▶ [SOURCE DATA]:
==*==

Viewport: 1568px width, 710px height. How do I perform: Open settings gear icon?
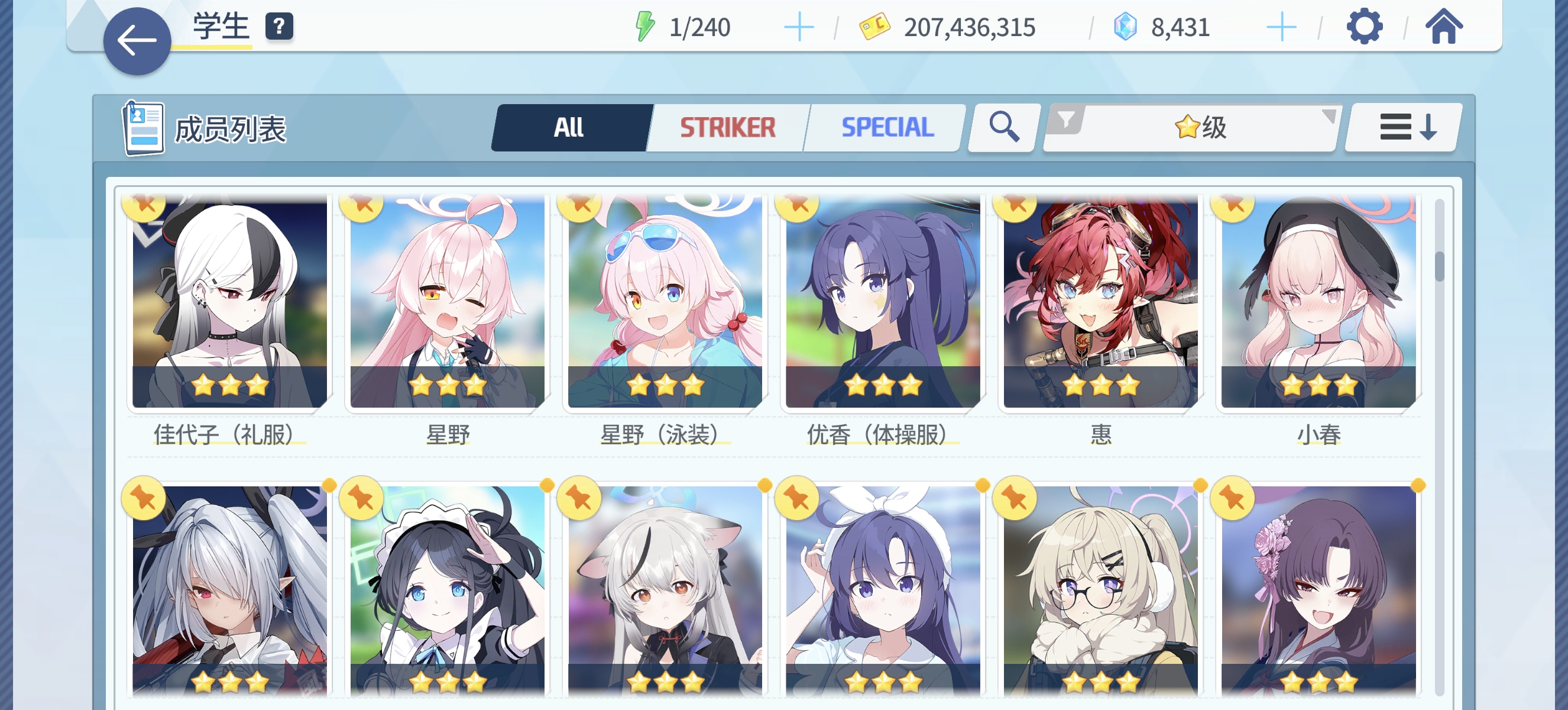[1363, 27]
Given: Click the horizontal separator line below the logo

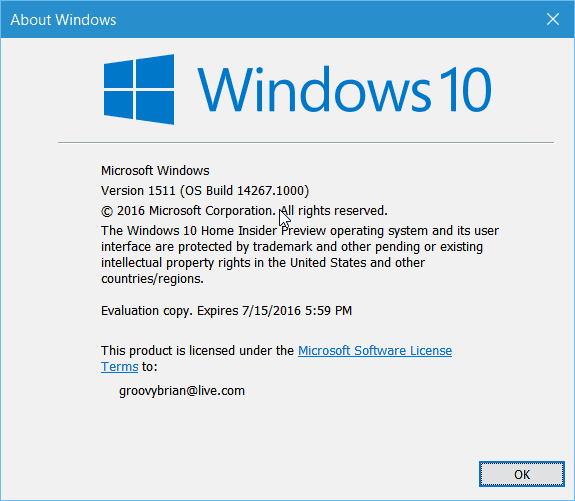Looking at the screenshot, I should tap(306, 142).
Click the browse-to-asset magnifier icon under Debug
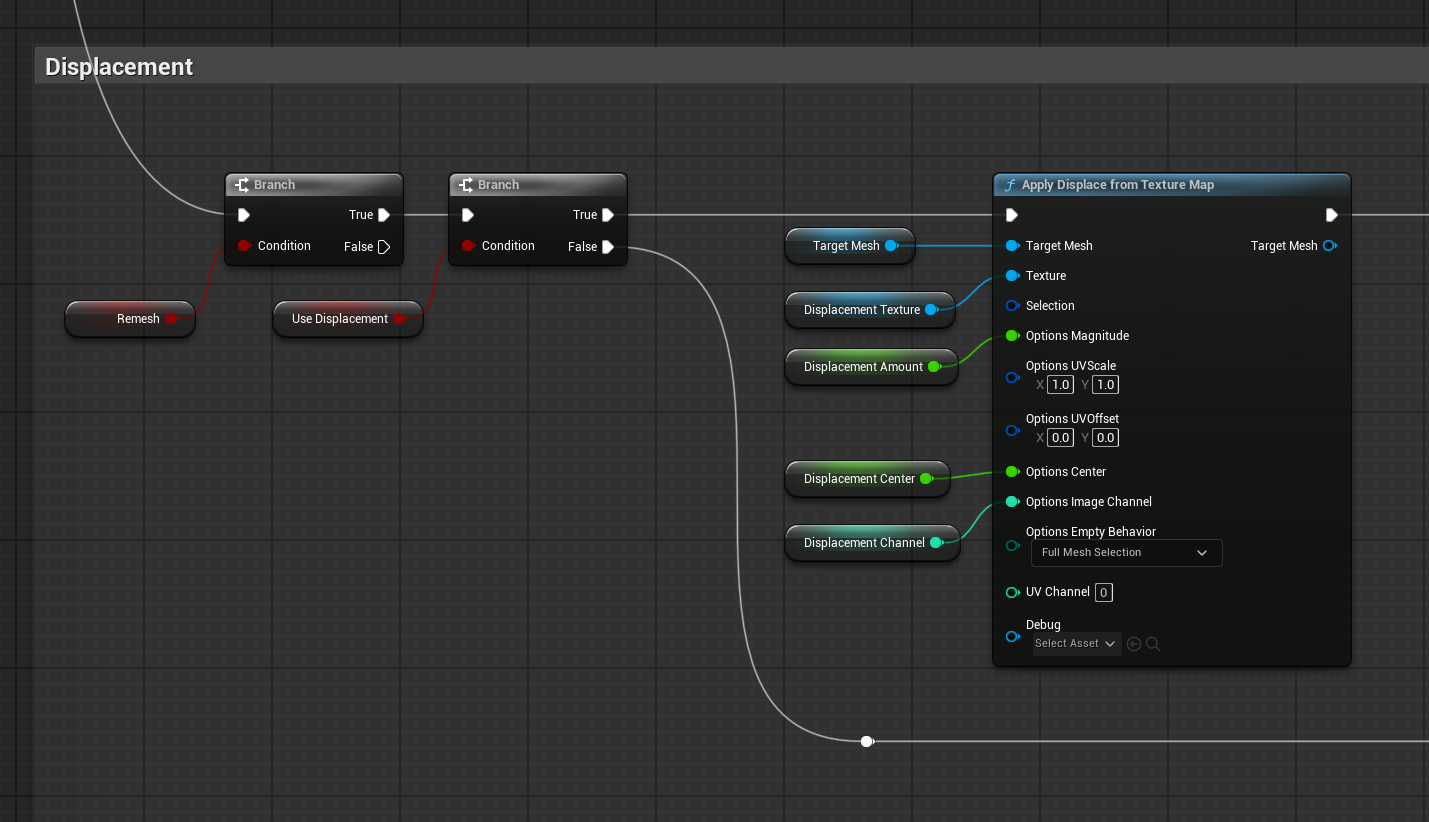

==*==

▶ [WHAT IS REQUIRED]: The entries above should be retyped exactly, minus any pictures.

▶ [YOUR RESPONSE]:
Viewport: 1568px width, 710px height. How do I perform: Open settings gear icon?
[1363, 27]
Given: Click the horizontal separator line below the logo

Looking at the screenshot, I should tap(306, 142).
Click the browse-to-asset magnifier icon under Debug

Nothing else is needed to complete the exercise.